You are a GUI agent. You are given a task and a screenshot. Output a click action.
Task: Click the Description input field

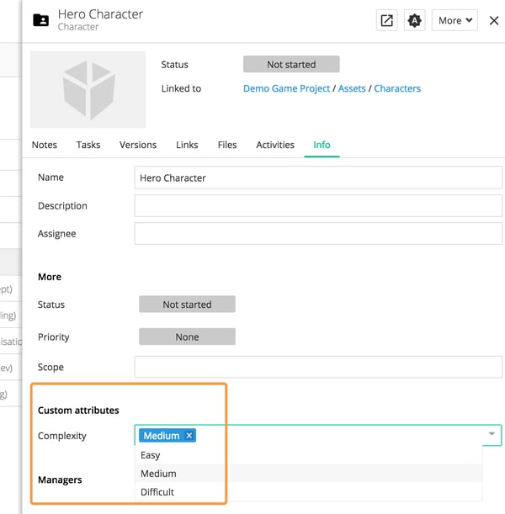coord(318,206)
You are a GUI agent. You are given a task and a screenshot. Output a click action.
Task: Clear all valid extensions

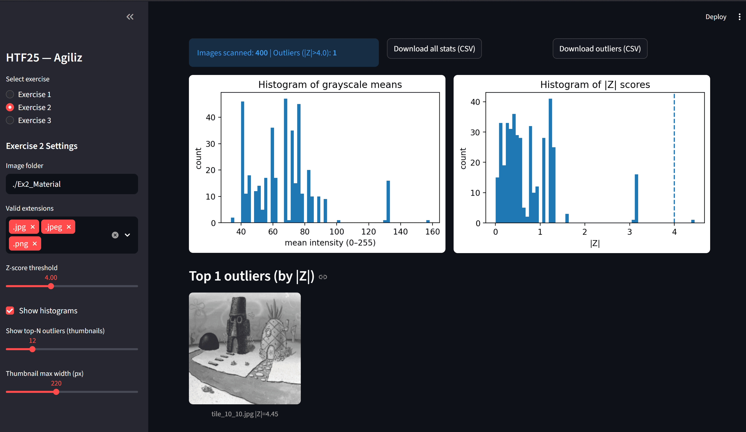[x=115, y=235]
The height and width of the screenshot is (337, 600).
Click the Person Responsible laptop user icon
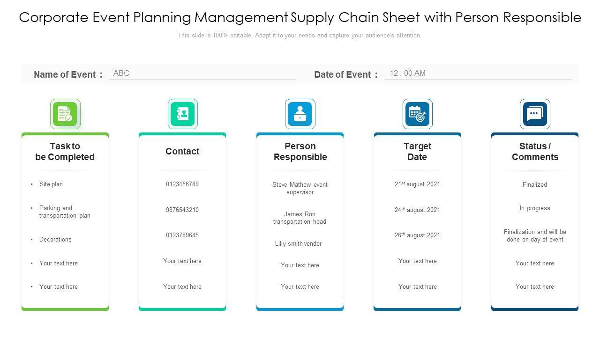click(300, 114)
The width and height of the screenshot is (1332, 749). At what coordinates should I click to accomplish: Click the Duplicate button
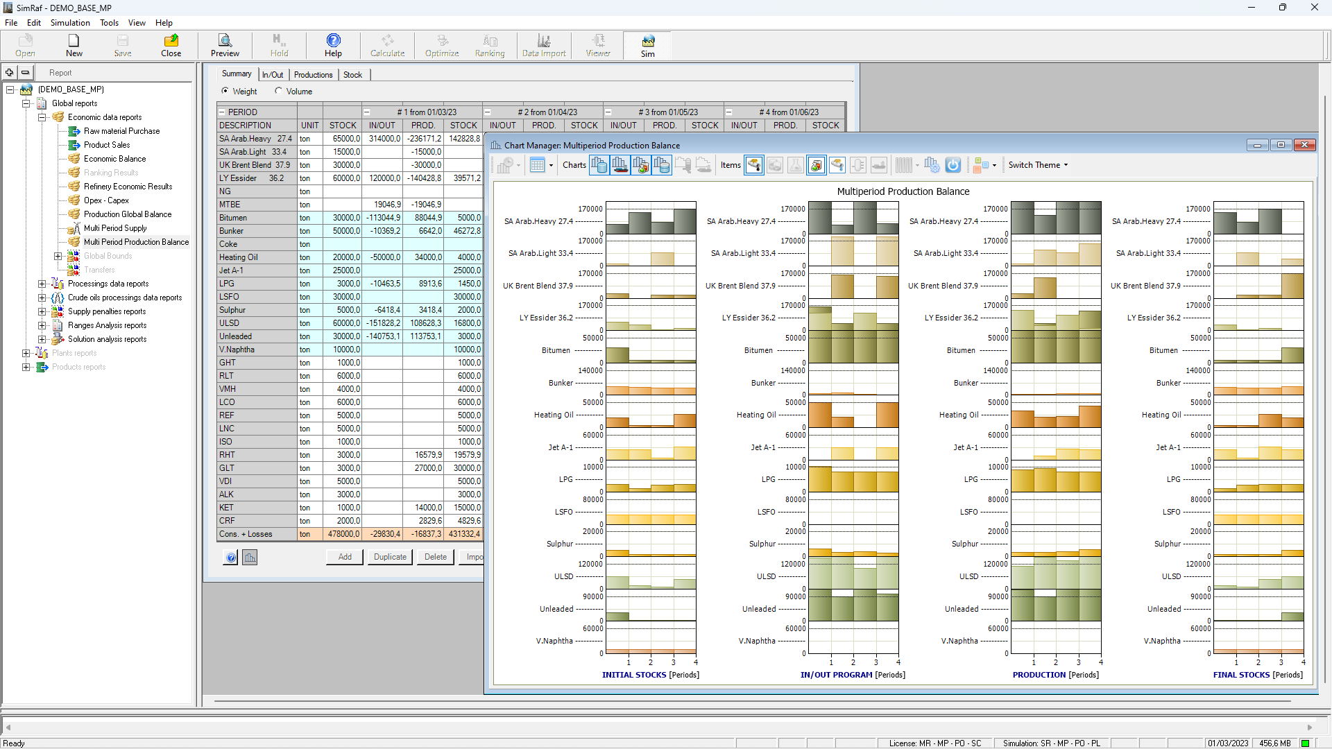coord(390,557)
══════
◆ Instruções e requisitos: Converta todas as linhas das entradas acima em uma lista JSON de strings, uma string por linha, sem as linhas em branco. Deixe as imagens fora da resposta.

◆ Resposta completa:
[
  "You are a GUI agent. You are given a task and a screenshot. Output a click action.",
  "Task: Click the Description input field",
  "coord(318,206)",
  "You are a GUI agent. You are given a task and a screenshot. Output a click action.",
  "Task: Clear all valid extensions",
  "[x=115, y=235]",
  "The height and width of the screenshot is (337, 600).",
  "Click the Person Responsible laptop user icon",
  "click(300, 114)",
  "The width and height of the screenshot is (1332, 749). At what coordinates should I click to accomplish: Click the Duplicate button",
  "coord(390,557)"
]